So it is very weird that my last post over a year ago, I was announcing that we were expecting a little boy. I am hoping to start writing again, and hopefully at least some people will read it. But I can't promise anything that I will keep up with it either! Anywho!
So a brief catching up to do!
For about a year now I am having been Nanning/babysitting for a few different families in South Weber. Honestly it is the best gig ever!!! I started watching this little girl named Laynee, and I know in a few short months I won't be anymore. Laynee has been my best friend and the best thing that has happened to me since my son passed away. I am not sure if her parents know how much this little girl means to me. I started watching her I think just one month after Colton, and I was SUPER hesitant. She was just a baby then and now she is full on toddler! I know Colton sent her to me to help me heal. I am going to cry so hard when I have to leave for good!! She is a little cowgirl and brightens my days 3 days a week!
Nick and I now live in West Haven, and we pretty much love where we live. Cookie has a backyard now, it feels like home. The only downside is living so far away from Lauren and Nick has 50 min commute to work everyday. But it is nothing but horse land and big factories everywhere. Although, I will say in the nicest way I can, Nick and I decided when we do buy a house, we DO NOT want any neighbors. Neighbors don't really like us. I don't really know why, it might be because we have a dog or because we wake up early to go to work but it seems that we just bother people! All well, what can you do?
On the baby side of stuff, which is a pretty big part of our lives now.
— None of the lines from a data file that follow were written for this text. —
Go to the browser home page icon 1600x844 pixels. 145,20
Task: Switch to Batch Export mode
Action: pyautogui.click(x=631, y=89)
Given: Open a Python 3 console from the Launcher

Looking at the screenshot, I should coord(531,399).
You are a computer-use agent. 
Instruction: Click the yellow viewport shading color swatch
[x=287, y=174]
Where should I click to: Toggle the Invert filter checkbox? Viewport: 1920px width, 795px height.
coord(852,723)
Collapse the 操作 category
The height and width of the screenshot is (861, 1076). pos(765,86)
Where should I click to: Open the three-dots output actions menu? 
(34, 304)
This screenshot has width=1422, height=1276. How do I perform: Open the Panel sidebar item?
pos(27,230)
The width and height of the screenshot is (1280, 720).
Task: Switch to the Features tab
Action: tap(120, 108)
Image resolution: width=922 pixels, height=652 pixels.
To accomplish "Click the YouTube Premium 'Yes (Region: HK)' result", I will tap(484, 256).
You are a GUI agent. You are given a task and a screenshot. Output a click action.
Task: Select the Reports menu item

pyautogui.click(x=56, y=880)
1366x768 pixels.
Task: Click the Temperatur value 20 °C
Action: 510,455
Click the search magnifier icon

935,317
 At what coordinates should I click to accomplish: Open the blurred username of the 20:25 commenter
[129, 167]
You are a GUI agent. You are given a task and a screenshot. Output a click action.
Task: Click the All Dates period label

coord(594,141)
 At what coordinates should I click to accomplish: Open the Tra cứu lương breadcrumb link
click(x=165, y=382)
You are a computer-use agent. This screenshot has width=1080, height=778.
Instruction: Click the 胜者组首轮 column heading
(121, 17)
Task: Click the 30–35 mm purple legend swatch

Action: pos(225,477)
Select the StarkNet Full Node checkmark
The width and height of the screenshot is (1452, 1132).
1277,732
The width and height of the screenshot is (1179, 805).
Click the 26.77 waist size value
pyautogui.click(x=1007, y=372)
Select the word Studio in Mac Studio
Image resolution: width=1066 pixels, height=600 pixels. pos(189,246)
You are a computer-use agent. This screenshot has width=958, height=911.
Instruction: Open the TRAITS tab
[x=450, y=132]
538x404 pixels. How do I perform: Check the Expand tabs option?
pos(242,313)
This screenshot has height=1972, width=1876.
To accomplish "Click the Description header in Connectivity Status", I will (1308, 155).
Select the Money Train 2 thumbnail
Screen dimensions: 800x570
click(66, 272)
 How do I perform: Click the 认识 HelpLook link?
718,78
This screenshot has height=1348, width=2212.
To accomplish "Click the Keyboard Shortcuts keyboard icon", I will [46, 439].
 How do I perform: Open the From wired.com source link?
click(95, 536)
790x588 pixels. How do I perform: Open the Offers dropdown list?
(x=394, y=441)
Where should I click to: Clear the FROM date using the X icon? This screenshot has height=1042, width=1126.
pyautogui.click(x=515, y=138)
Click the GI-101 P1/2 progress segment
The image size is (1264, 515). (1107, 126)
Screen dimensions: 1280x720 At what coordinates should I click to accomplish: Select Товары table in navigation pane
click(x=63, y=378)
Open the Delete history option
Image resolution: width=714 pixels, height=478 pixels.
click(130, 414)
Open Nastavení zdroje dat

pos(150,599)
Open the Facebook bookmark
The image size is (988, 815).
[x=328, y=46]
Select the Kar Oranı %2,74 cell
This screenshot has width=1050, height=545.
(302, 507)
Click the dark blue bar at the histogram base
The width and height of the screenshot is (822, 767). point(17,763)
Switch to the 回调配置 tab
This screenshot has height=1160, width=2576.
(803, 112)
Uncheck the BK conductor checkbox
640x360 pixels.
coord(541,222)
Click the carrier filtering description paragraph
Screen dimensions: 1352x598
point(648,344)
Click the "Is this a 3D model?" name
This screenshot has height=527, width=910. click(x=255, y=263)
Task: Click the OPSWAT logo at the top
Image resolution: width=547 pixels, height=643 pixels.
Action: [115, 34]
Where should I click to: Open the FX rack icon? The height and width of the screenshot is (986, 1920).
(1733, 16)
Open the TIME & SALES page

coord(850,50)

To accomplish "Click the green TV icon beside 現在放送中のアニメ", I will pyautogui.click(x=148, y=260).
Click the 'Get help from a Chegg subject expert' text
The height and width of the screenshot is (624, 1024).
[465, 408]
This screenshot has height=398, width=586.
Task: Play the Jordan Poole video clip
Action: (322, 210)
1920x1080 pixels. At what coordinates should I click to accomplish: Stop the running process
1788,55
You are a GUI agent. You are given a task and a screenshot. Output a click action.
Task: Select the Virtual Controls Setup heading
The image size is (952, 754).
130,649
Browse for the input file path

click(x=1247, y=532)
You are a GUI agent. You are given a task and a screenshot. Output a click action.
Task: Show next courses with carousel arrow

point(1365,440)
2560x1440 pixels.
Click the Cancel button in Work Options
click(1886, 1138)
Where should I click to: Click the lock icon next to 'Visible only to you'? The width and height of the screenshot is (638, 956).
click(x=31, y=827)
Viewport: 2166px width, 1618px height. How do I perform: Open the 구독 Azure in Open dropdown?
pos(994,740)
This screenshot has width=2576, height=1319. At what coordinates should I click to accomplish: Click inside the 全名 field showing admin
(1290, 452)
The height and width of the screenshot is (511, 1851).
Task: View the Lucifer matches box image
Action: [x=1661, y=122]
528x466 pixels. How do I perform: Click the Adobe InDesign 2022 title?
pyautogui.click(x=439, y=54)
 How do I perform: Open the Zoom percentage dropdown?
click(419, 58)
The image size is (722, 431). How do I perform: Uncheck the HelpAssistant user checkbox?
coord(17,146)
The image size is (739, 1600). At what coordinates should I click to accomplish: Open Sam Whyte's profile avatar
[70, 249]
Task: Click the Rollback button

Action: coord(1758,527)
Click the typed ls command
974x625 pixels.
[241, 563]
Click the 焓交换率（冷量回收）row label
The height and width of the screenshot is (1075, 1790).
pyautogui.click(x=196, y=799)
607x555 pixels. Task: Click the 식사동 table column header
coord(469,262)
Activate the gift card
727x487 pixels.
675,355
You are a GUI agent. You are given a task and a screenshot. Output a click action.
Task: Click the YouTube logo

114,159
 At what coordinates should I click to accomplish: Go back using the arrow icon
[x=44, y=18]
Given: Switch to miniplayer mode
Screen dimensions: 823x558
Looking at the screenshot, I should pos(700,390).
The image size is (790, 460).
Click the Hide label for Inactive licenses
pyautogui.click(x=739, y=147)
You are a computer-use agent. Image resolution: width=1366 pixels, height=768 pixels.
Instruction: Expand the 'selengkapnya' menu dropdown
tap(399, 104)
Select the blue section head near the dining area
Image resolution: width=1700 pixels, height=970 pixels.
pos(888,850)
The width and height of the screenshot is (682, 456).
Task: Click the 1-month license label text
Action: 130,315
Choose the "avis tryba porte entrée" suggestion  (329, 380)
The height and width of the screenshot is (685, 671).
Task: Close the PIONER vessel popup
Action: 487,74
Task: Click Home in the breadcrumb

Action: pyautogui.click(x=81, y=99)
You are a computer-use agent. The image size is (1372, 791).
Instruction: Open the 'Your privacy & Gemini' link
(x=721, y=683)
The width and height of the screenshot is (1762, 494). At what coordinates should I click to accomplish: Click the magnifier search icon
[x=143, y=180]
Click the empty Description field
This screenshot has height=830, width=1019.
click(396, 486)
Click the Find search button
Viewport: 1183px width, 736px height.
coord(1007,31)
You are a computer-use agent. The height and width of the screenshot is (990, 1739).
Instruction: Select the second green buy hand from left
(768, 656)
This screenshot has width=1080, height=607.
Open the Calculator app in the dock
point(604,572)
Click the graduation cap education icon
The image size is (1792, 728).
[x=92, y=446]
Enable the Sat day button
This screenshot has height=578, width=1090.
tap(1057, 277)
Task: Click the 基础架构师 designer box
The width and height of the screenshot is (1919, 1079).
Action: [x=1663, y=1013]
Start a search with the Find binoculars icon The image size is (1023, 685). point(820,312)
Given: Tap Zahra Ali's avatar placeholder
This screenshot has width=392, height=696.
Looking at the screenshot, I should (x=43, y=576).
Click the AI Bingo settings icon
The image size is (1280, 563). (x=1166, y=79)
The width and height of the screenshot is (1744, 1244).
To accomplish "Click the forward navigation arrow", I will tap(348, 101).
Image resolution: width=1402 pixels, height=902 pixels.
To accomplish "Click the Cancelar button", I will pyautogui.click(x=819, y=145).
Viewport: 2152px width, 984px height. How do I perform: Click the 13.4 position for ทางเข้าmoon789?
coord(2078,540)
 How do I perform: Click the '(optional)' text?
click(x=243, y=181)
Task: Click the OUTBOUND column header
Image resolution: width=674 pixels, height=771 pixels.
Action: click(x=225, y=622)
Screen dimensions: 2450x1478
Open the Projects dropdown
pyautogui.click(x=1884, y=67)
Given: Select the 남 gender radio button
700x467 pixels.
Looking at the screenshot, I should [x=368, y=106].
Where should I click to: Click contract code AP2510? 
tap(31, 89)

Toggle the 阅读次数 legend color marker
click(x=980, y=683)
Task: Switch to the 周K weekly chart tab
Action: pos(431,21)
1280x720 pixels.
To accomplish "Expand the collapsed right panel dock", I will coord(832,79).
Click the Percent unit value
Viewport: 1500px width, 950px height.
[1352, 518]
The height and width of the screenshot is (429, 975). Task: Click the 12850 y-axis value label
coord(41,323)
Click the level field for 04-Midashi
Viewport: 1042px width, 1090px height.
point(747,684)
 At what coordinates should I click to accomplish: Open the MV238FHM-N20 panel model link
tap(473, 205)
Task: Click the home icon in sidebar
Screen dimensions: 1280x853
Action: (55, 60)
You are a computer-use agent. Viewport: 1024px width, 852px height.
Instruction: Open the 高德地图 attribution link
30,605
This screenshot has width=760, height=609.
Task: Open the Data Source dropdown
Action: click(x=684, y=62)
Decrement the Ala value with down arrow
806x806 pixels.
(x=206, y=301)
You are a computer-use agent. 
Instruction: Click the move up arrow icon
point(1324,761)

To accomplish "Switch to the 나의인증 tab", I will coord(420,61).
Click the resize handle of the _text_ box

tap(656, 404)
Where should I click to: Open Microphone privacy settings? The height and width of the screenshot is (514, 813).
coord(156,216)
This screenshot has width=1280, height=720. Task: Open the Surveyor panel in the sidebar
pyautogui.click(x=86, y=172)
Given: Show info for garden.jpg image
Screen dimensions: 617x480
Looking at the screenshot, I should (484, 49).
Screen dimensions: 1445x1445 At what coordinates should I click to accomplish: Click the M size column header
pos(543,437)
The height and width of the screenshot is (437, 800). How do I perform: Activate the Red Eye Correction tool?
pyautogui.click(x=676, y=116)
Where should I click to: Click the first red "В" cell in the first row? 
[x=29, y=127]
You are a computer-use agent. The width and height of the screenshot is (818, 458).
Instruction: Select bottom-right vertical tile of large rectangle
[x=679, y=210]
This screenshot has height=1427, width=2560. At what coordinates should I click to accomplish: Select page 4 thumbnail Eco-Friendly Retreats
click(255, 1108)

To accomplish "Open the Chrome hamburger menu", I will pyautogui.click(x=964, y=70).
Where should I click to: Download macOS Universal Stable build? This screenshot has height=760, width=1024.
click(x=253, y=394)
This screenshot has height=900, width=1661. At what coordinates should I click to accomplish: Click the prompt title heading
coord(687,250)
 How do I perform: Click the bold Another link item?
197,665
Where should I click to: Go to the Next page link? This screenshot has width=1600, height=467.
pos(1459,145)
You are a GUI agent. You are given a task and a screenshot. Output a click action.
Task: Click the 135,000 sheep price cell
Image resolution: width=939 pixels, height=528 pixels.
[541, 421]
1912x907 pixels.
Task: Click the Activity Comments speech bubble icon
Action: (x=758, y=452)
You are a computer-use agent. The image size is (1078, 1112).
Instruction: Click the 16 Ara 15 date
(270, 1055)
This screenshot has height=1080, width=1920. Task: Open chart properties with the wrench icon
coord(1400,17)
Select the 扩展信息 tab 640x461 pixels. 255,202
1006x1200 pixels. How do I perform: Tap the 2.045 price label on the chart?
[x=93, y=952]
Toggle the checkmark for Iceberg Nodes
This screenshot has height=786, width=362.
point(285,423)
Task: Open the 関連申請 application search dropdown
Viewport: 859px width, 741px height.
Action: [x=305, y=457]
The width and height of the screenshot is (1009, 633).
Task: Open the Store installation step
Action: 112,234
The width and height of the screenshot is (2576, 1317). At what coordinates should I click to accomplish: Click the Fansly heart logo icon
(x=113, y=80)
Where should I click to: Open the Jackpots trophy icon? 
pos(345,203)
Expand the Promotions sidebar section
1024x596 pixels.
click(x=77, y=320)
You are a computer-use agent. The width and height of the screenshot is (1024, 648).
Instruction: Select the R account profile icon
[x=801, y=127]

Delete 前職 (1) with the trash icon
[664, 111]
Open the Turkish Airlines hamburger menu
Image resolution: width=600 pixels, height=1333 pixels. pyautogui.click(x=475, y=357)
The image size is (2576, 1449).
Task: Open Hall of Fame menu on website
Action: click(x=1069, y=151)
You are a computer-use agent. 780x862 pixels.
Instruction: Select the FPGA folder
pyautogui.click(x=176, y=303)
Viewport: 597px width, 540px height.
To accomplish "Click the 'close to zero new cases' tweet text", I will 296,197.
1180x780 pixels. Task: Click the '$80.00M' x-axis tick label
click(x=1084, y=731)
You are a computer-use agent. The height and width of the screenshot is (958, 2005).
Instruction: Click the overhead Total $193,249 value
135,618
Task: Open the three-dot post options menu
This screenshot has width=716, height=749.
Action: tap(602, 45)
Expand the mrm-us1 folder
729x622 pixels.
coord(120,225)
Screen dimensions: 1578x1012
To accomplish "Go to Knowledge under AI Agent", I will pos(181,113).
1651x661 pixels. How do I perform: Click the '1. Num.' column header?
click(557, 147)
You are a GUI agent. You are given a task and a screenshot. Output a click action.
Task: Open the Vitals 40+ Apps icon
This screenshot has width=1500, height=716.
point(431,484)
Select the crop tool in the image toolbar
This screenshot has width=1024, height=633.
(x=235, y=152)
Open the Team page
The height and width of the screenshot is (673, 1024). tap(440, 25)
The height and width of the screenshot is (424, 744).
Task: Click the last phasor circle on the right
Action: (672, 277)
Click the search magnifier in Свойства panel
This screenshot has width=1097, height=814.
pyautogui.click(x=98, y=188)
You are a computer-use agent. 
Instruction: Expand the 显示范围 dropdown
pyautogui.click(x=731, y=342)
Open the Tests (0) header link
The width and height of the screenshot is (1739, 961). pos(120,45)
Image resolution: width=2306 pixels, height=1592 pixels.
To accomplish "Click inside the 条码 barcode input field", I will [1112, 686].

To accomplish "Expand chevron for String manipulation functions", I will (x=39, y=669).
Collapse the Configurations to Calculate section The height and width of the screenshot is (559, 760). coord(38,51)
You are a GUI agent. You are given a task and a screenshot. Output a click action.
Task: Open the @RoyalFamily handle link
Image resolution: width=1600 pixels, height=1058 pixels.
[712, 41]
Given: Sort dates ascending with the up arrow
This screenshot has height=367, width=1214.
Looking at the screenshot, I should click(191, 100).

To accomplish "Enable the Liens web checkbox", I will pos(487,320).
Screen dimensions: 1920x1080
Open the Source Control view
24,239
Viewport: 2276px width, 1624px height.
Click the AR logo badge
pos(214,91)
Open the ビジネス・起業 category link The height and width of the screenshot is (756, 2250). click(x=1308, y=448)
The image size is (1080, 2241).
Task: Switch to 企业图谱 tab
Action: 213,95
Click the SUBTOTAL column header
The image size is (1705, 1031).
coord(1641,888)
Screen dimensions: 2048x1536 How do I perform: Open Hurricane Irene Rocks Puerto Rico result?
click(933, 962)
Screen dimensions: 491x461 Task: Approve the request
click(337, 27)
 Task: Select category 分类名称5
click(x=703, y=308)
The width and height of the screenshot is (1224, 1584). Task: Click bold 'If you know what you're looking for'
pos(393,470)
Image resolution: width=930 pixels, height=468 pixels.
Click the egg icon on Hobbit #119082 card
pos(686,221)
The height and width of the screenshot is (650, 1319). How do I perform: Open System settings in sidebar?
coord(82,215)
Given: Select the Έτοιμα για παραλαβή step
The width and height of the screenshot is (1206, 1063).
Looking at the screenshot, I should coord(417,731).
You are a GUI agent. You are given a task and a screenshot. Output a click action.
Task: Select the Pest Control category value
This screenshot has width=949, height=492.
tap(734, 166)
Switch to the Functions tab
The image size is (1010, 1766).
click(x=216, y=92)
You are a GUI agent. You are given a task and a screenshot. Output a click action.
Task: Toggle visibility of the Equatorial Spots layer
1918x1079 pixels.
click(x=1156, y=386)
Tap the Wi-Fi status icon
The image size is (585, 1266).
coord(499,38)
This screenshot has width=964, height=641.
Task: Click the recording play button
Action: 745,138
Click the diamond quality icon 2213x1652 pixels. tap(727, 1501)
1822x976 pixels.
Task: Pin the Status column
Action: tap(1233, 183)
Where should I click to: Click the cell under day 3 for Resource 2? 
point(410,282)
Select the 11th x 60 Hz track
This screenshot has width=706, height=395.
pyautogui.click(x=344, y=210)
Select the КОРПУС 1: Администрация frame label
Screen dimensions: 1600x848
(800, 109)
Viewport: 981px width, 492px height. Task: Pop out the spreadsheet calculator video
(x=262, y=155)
I found out that I have a gene mutation, there are several different factors and I have factor II. My mom has it, it is where your blood clots a lot more than normal and you are at higher risk for blood clots especially during pregnancy. One of the side effects of factor II is losing a baby after 20 weeks. I am pretty sure that is the worst side effect out there, it really doesn't get worse than that. My mom has had to deal with blood clots ever since my brother was born. Anywho, well now I am blood thinners. I have to take an aspirin everyday and give myself a shot in the stomach everyday until the baby is born and six weeks after delivery. Today was the first day that I had to give myself the shot, and I have given lots of shots to people before in various places! but on your self and in the stomach is hard! My doctors told me that this isn't the reason why Colton died, even though one of the side effects is losing a baby after 20 weeks. I was relieved because I am content with my answer being that he was needed elsewhere. I listen to the baby's heartbeat everyday on a doppler that I have at home. That has been a HUGE help, because I am a totally different person when I worry.
"Life is great" as my Grandpa Bennett would say. Life really is great. But honestly life is very hard. I catch myself sitting on the computer clicking on pictures of my family and my son and just completely crying uncontrollably. Then other times, I am so happy because I know what I have! I know what I have to look forward too, here on earth and in Heaven. I gave a talk a couple of Sunday's ago and I said, I have never felt the veil so thin in my life! I thought it would go away as time healed my wounds but it didn't, I feel as if I am serving a mission right along side with Colton. I appreciate that I have that opportunity.
I wrote my Grandma Evans a letter right before she passed, and my Aunt Connie read it to her while she was lying in bed. One of the things I told her to ask was too ask Heavenly Father and Colton to please send Colton a little brother or sister, and here we are 10 months later expecting. I also asked her to give the Savior a hug for me, and these past 10 months and have felt the Savior give me a hug back.